Las lecturas juveniles de Charlie, aparte de la de dos de sus antepasados, Kenneth Grahame y Anthony Hope, dependían del raro gusto de una especie de elfo de los sesenta, Lin Carter, quien dirigía una colección de fantasy para Ballantine entre fines de los sesenta y comienzos de los setenta. En ella había leído Mistress of Mistresses, de E. R. Eddison, y su favorita, The World’s Desire, de Rider Haggard y Andrew Lang, que combinaba el pulso único de un narrador de peripecias y las chafalonías históricas de un erudito. Hoy es necesario aclarar cuál es cuál, pero vamos a dejárselo como pesquisa al que se asome a este prólogo.

El proyecto general de Lin Carter puede entenderse mejor si uno lee Imaginary Worlds, un libro al que accedí muy posteriormente (encuentro fortuito en una ciudad balnearia), ya en los noventa, y que apunta a ser un catalogue rai- sonné de la colección. Ese gusto marca el borde, la linde, la frontera entre El mal menor y el siguiente proyecto de Charlie, La tierra esmeralda, que quedó inconcluso. Los libros anteriores no contaban con un linaje tan raro.

El agua electrizada se proponía enmendar de alguna manera cierta tendencia del policial argentino a un laconismo infestado por Soriano a causa de la predilección de este por Raymond Chandler y El largo adiós. Triste, solitario y final, la primera novela de Soriano, abusa de sentimentalismo y, sobre todo, de maniqueísmo pueril. Por lo demás, El largo adiós es una larga elegía, una extraordinaria historia de amistad y lealtad entre dos hombres que ni siquiera son amigos. Uno de los propósitos de Charlie con el que nunca me puse de acuerdo era el de hacer bien algo que antes se había hecho de manera chapucera. Para mí, ese meliorismo tan inconcebible en el autor de El agua electrizada se convertía en una fuerza destructora, y yo pensaba que tendría que consultarlo en su conciencia con Blake. Aunque Charlie Feiling nunca mantuvo buenas relaciones con Blake ni con Yeats, que le parecían, de alguna manera, impostores igualmente supersticiosos. Y, en la medida en que detestaba el surrealismo (por lo menos en literatura) todas sus consultas eran a conciencia.
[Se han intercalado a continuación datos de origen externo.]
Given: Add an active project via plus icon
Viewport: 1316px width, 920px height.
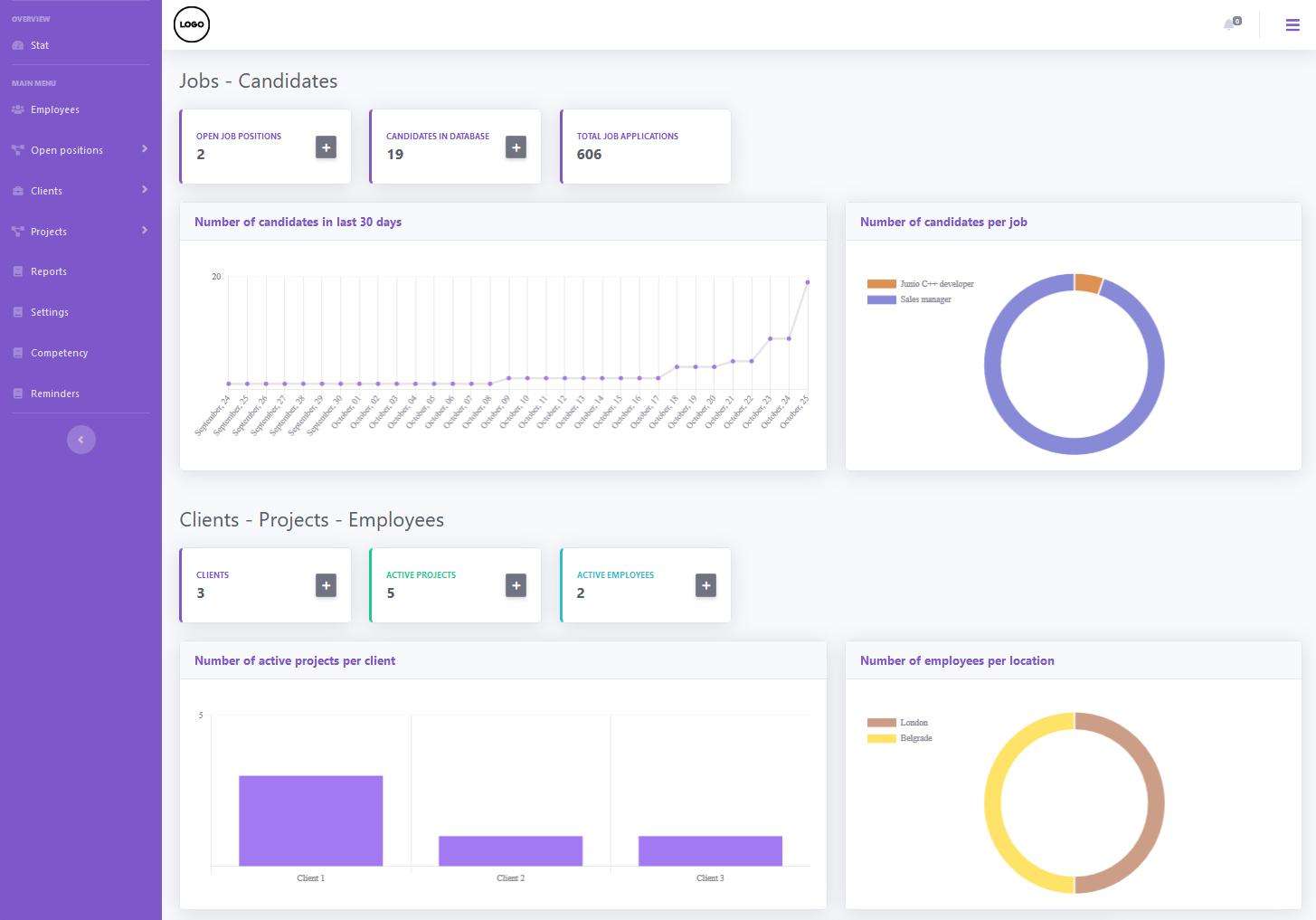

El ojo de Charlie para la pintura era infalible, aunque padeciera —a causa de la leucemia que lo atacó la primera vez a los veinte años— una ceguera total en la oscuridad. De ahí los “descubrimientos” a los que me invitó con dia- positivas y postales del Mornington Crescent Nude (Desnudo en Mornington Crescent) de Walter Sickert, hasta el Self-portrait with Patricia Preece (Autorretrato con Patricia Preece), de Stanley Spencer. El gusto estaba todavía “ordenado” por la figuración, aunque en una de nuestras conversaciones crepusculares después de El mal… hablamos mucho de Cy Twombly. 

El gusto por el cine de terror fue un gusto estable por la clase B y Sábados de Súper Acción de Charlie, sumado a cierto despliegue por una especie de cine que hoy nadie mira y que era parte de nuestra condena generacional. Para redundar, El otro, de Robert Mulligan, sobre libro de Thomas Tryon. 

Charlie decía de sí mismo que era sordo, aunque el aspecto visual lo dominara. Uno de los primeros regalos que me hizo (su generosidad no tenía límites) fue un rotring, que él usaba solo para caligrafiar con su letra firme. Sin embargo, el comienzo, y el verdadero horror de El mal menor es un molesto ruido nocturno: “Los tacos. Los ta-qui-tos…”. 

Leer o releer El mal menor acarrea un placer que poco tiene que ver con la atenuación del horror, que cree reemplazar con el tamaño la fijeza expansiva de esa fuerza. Racionalista y ateo como era —y tal vez por eso mismo—, Charlie sostenía como Von Kleist, pero con abstraído romanticismo: “Tenemos muchos escritos en estilo sarcástico que rechazan la idea de que Dios existe. Pero, que yo sepa, nadie ha refutado de manera concluyente la existencia del diablo”.

Desde el comienzo, El mal menor, libro imprescindible de nuestra literatura, presenta, describe el mal y le otorga cierta tangibilidad misteriosa que solo pueden darle, no el mal en sí mismo, sino los maestros del lenguaje. Y, a partir de esa proeza literaria, los lectores ya no somos los mismos.